Why does it take so long to train a surgeon?

Why does it take so long to train a surgeon? The typical trainee will not finish training until the age of 35-40 years old. I am currently 34, and still have years of moving around the region, jumping through hoops and fighting to get operating time and sign-offs to look forward to. Surgical training is not a comfortable place, and I have not met a single trainee who is content with year after year of no fixed routine, no certainty, constantly moving around, no time for friends and family, difficulties setting up a home, financial worries and concerns about the future. Furthermore, new consultants are now very much not expected to be the finished product, and it is anticipated that they will still be learning how to operate and function as a senior surgeon for some time after completion of training!

Elsewhere in the world however, surgical training is often much quicker than our minimum of 8 years of surgical training. The Americans for example, despite all of their advanced technology and leanings to litigation, only have a 5 year residency program[1]. At the other extreme of healthcare complexity, in the developing world organisations such as CapaCare[2] can train a surgeon in as little as 2 years, with apparently similar outcomes to conventionally trained surgeon in the appropriate context[3][4].

So why is our training so inefficiently long-winded? Really, it can only be because there is so much time devoted to paperwork, administration and service provision, and too little effort given over to actual training or structured development. Operating time in theatre is infrequent, sporadic and frequently unproductive when it does materialise. When I eventually escape the overbooked, unsupervised clinic, or my overflowing admin pile, I spend much of that precious theatre time holding a camera or a retractor whilst the consultant operates. Instances of good quality teaching and mentoring are so infrequent and fleeting that they feel like precious, unobtainable events that only occur once in a blue moon. Worse than this however, is when they do occur, I frequently find myself too unprepared and shattered by the grind of service provision to even make the most of them. When, out of the blue, a consultant suddenly allows you to mobilise the left colon, the thought of the twenty referrals that you need to see if A&E is often so distracting that you almost wish he would just mobilise the damn thing himself to save time.

There is a real need to standardise and incentivise trainers and placements, and thereby let us poor trainees out of the inefficient, longwinded program sooner and better trained. The usual routine in the current system is to spend 4 or 6 months putting in the groundwork, staying late, coming in on your day off and sorting out all of your boss's admin work to the point where, despite the exhaustion and frustration, you are finally starting to achieve a little access to operate, and your boss has started to remember your name.
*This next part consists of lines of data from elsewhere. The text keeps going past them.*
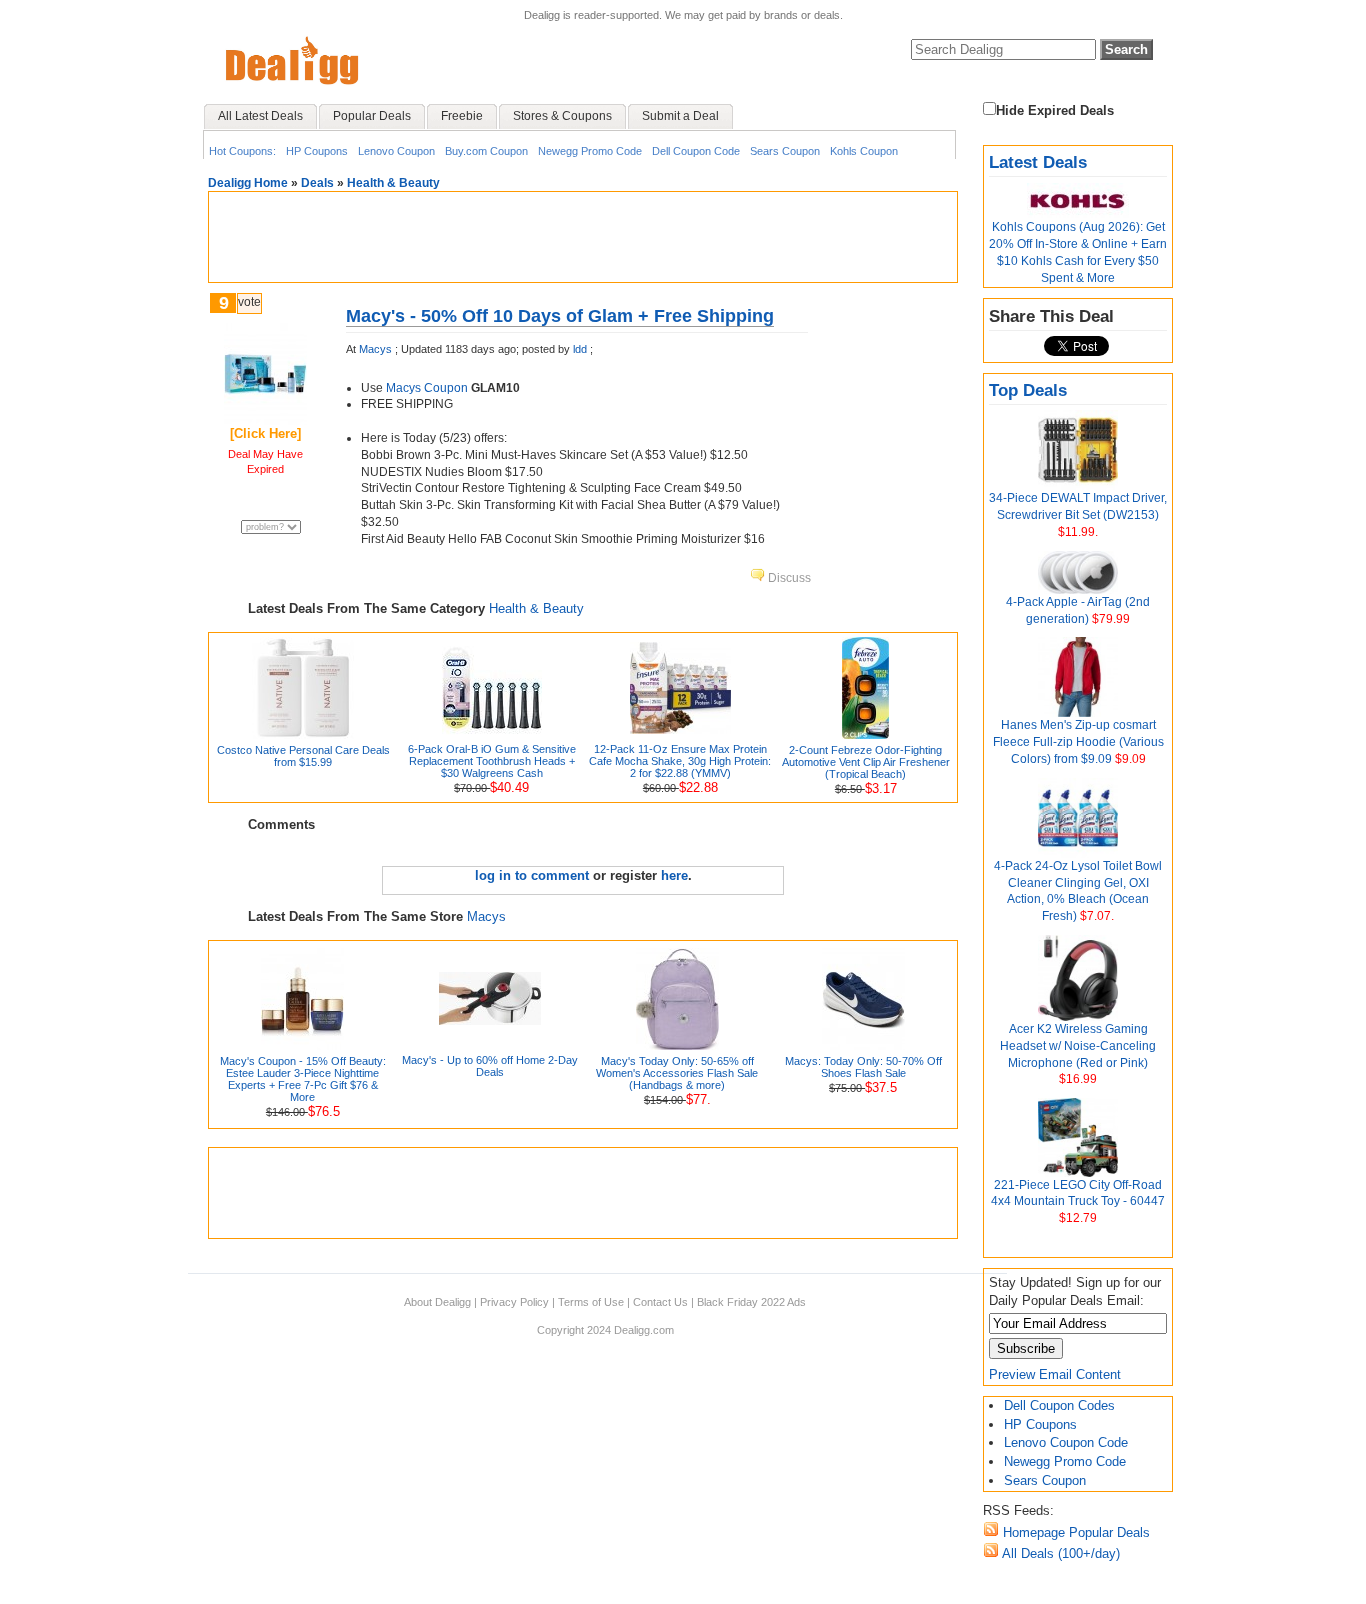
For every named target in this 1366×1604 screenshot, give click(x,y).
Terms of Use (591, 1302)
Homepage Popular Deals (1074, 1532)
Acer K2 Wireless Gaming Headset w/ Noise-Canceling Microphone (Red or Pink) (1078, 1046)
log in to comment (532, 875)
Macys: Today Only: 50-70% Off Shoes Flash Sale (863, 1067)
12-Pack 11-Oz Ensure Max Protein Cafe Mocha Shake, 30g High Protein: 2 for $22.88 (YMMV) (680, 761)
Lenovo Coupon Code (1066, 1442)
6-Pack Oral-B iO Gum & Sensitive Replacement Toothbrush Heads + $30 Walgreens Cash (492, 761)
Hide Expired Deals (1055, 110)
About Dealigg (437, 1302)
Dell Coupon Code (696, 151)
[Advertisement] (583, 237)
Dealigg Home (248, 183)
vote (249, 302)
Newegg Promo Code (590, 151)
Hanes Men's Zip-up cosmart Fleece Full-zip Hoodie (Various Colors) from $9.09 (1078, 742)
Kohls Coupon (864, 151)
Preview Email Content (1055, 1374)
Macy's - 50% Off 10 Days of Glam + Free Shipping (560, 316)
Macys (375, 349)
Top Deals (1028, 390)
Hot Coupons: (242, 151)
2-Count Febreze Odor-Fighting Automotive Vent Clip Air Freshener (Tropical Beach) (866, 762)
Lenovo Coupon (396, 151)
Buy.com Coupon (486, 151)
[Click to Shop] (265, 420)
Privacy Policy (514, 1302)
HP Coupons (317, 151)
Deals (317, 183)
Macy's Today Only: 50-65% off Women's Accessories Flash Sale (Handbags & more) (677, 1073)
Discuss (788, 578)
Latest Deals (1038, 162)
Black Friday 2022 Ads (751, 1302)
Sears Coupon (785, 151)
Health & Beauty (393, 183)
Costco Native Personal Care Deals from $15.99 (303, 756)
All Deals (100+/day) (1059, 1553)
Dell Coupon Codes (1059, 1405)
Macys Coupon (427, 388)
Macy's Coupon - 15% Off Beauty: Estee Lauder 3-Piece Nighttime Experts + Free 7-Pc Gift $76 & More (303, 1079)
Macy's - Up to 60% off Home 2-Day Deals (490, 1066)
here (674, 875)
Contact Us (660, 1302)
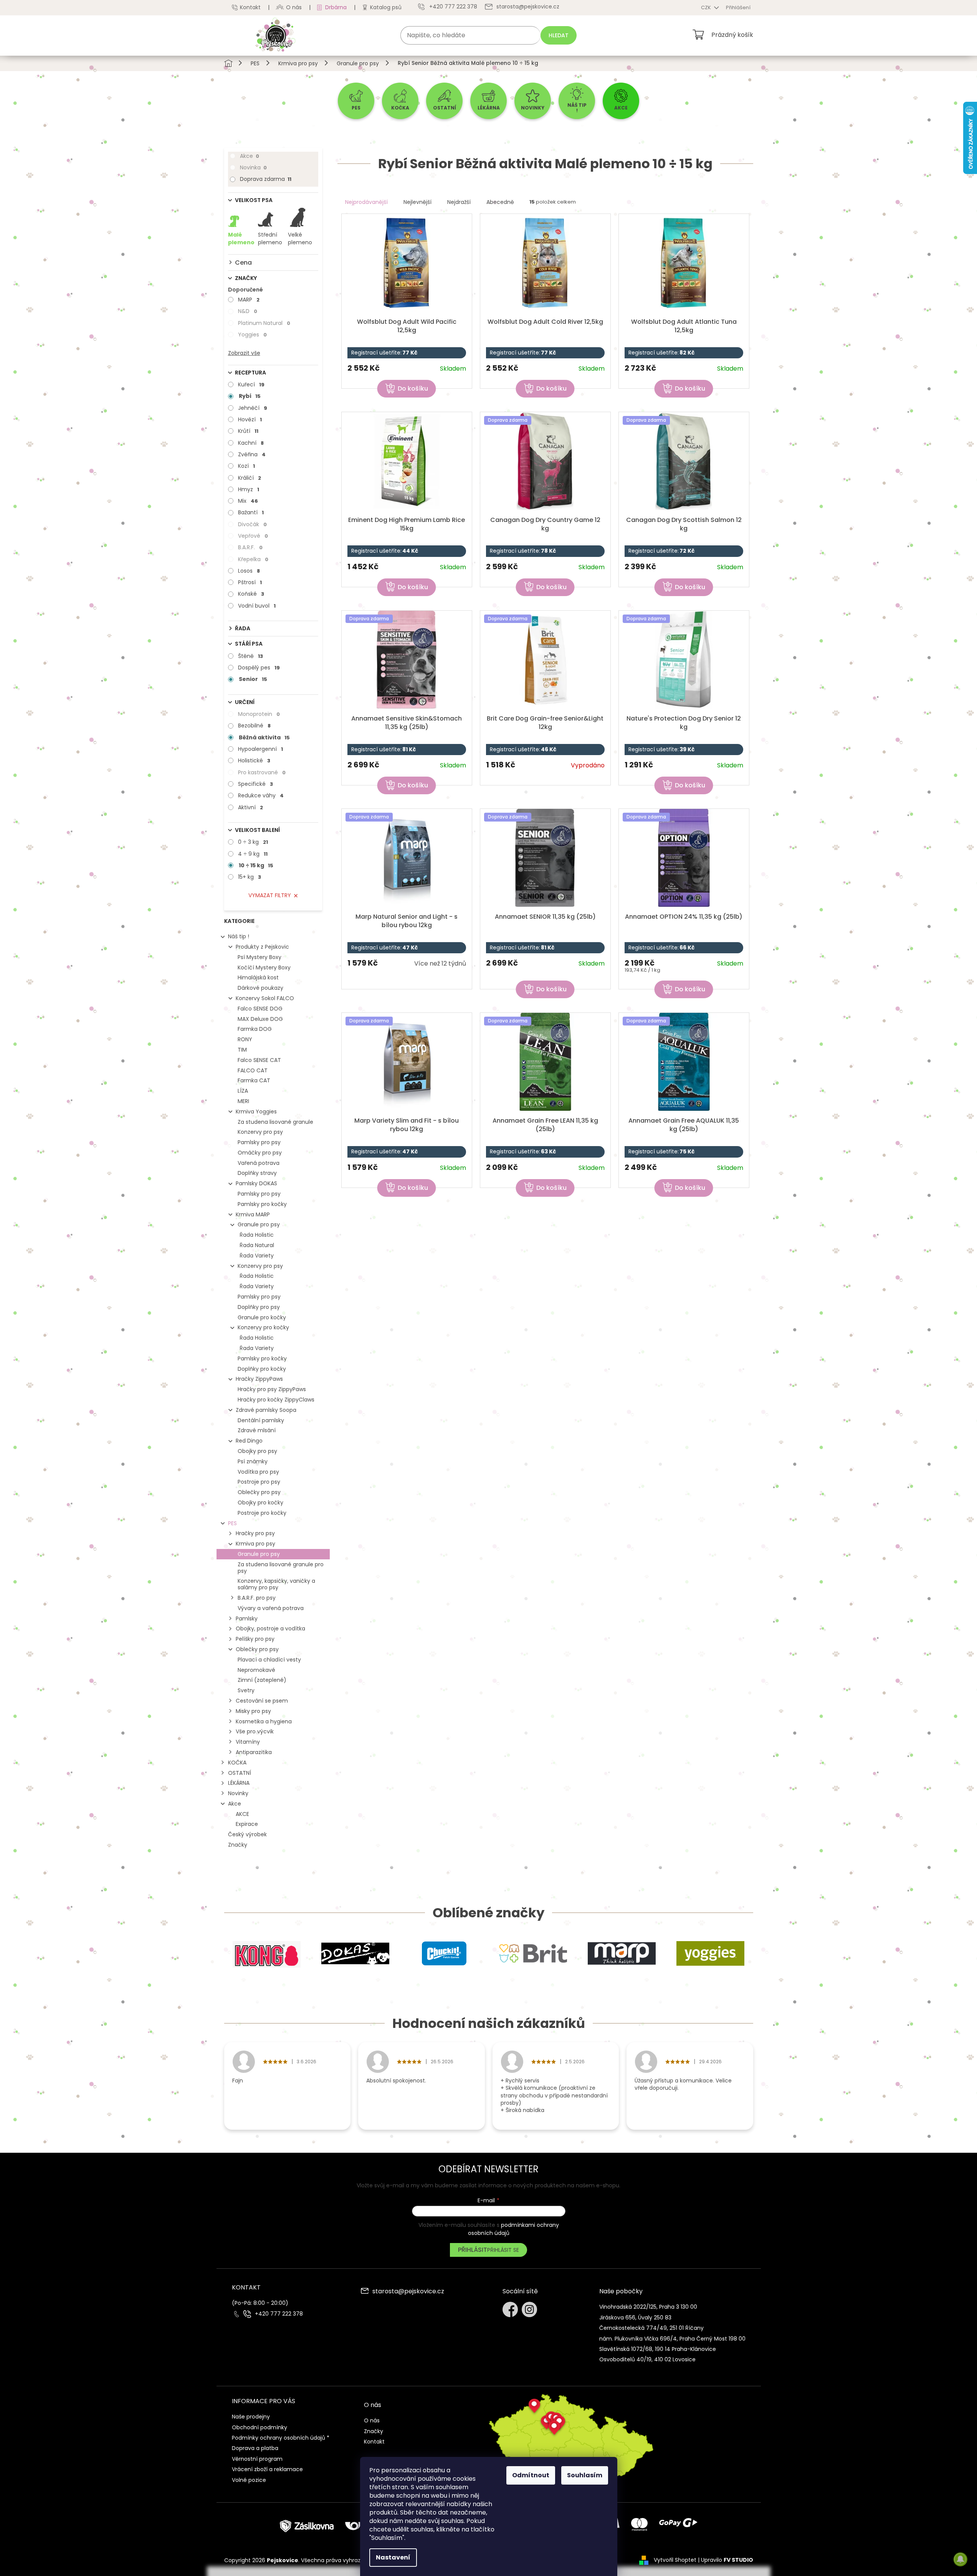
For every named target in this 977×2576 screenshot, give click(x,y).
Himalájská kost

Then, the moment you are starting to see a flicker of progress, you are moved on and need to start again from scratch!

Even worse, the pressure on consultants to just to get on with the operation and forget about training has been exacerbation manyfold by the ongoing COVID-19 pandemic, as demonstrated by the below chart[5], which illustrates the total operation numbers recorded in eLogbook by General Surgery Trainees, comparing June 2019 with June 2020:




Or this[6], which demonstrates just how much our opportunities have been decimated in the past couple of years;

It can be extraordinarily difficult to maintain motivation when you have been supposedly training for years, and yet haven’t been given the opportunity to do anything more significant than hold a retractor and slavishly endure untold hours of paperwork.

What are your experiences of surgical training in the UK and elsewhere? Could 8 years of slogging away be made any more efficient, effective or enjoyable? Do you have any ideas about how the ground lost during the COVID-19 pandemic can be reclaimed?

References

  1. https://www.absurgery.org/default.jsp?certgsqe_training
  2. https://capacare.org
  3. Beard JH, et al. Surgical task-shifting in a low-resource setting: outcomes after major surgery performed by nonphysician clinicians in Tanzania. World J Surg. 2014 Jun;38(6):1398-404.
  4. Beard JH, et al. Outcomes After Inguinal Hernia Repair With Mesh Performed by Medical Doctors and Surgeons in Ghana. JAMA Surg. 2019;154(9):853–859.